The Delhi High Court on Thursday, October 5, awarded ₹50,000 compensation to a man who was illegally detailed by the Delhi Police for half an hour [Pankaj Kumar Sharma v Govt of NCT of Delhi & Ors].

Significantly, Justice Subramonium Prasad stated that the compensation amount should be recovered from the salaries of sub-inspectors Rajeev Gautam and Shamim Khan, the two police officers who put the petitioner in the lock-up. The Court observed that police officers “cannot be law unto themselves and a meaningful message” must be sent out to the authorities.

This Court also commented stating that it is troubled at the way the citizens are being treated by the Police authorities who behave as if they are above the law, the Court said.

“The time spent in the lock-up by the petitioner, even for a short while, cannot absolve the police officers who have deprived the petitioners of his liberty without following the due procedure established by law… This Court is of the opinion that a meaningful message must be sent to the authorities that police officers cannot be law unto themselves,” Justice Prasad underscored.

The Court was dealing with a petition filed by a man named Pankaj Kumar Sharma who was illegally detained at Delhi’s Badarpur Police Station on September 2, 2022, over a year ago.

According to the facts of the case, a woman was stabbed by a vegetable seller on September 22 at around 9 pm. The woman came to the petitioner’s shop and said that she had been injured. The petitioner called the police. However, when the police came to the spot, they picked up the petitioner and placed him in the lock-up with even registering a first information report (FIR).

During the course of the investigation, the Court was told that an inquiry was held against the officers and that a punishment of censure has been imposed on them. Justice Prasad considered the case and observed that even though it was for a short period of time, petitioner was deprived of his personal liberty, a right protected under Article 21 of the Constitution of India.

“This Court is deeply troubled by the fact that the petitioner was not even arrested.

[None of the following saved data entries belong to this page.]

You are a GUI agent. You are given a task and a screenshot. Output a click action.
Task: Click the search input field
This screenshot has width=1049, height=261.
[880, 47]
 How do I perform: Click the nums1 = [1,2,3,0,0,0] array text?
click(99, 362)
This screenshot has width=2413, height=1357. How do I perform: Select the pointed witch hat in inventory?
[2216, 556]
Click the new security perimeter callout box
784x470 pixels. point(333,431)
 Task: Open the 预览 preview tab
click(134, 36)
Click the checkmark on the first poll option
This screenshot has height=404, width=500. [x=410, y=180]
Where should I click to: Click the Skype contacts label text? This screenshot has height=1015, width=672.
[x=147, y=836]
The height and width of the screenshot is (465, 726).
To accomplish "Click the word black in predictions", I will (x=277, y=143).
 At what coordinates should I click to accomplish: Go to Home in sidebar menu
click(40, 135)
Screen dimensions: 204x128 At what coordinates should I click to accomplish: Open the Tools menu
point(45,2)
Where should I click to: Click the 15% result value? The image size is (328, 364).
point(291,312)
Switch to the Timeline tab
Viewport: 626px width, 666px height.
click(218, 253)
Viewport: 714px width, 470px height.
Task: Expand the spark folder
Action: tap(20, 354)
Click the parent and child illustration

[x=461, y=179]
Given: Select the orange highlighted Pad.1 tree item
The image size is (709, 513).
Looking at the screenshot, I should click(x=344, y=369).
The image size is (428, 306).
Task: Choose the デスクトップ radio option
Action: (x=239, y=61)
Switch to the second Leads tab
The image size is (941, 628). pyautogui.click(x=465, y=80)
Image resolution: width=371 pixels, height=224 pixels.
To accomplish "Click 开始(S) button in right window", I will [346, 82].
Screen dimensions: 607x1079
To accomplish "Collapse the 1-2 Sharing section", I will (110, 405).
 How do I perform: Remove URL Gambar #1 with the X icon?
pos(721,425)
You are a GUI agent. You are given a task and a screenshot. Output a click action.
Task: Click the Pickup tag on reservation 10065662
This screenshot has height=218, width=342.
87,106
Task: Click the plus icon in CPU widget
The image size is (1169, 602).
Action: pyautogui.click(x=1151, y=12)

He was simply picked up from the spot, brought to the police station and placed inside the lock-up for no rhyme or reason. The highhanded way in which the Police authorities have acted throwing to winds the constitutional and fundamental rights of a citizen, is appalling. Court is troubled at the way the citizens are being treated by the Police authorities who behave as if they are above the law. A punishment of censure alone is not sufficient in the facts and circumstances of this case.” the Court further observed said. (Para 10)

Hence, clearly, the Court was also of the view that in this case, a punishment of censure is not enough because it is not likely to have any effect on the career of the police officers and is therefore is not a sufficient deterrent.

Reiterating the power of constitutional courts in protecting fundamental freedoms, the Court stated, “The said principle is now well established that in cases where there can be no dispute of facts, the constitutional courts have the power to award compensation in case a person has been deprived of his life and liberty W.P.(C) 3851/2023 Page 9 of 9 without following the procedure established by law. (Para 13)

The time spent in the lock-up by the Petitioner, even for a short while, cannot absolve the police officers who have deprived the Petitioners of his liberty without following the due procedure established by law. A punishment of censure which is not likely to have any effect on the career of the police officers will not be a sufficient deterrent to the officer. The censure should be of such nature that other officers too must not emulate such actions in future… In the facts of this case, even though the illegal detention of the Petitioner was only for about half an hour, this Court is inclined to grant compensation of ₹50,000 to the petitioner, which shall be recovered from the salaries of respondents No.4 and 5 [Sub-Inspectors Rajeev Gautam and Shamim Khan],” the Court ordered. (Para 14)

The Delhi HC relied on the epic judgement of the Supreme Court (SC) in D K Basu v. State of West Bengal, 1997 (1) SCC 416, had directed the following requirements to be fulfilled in case of arrest.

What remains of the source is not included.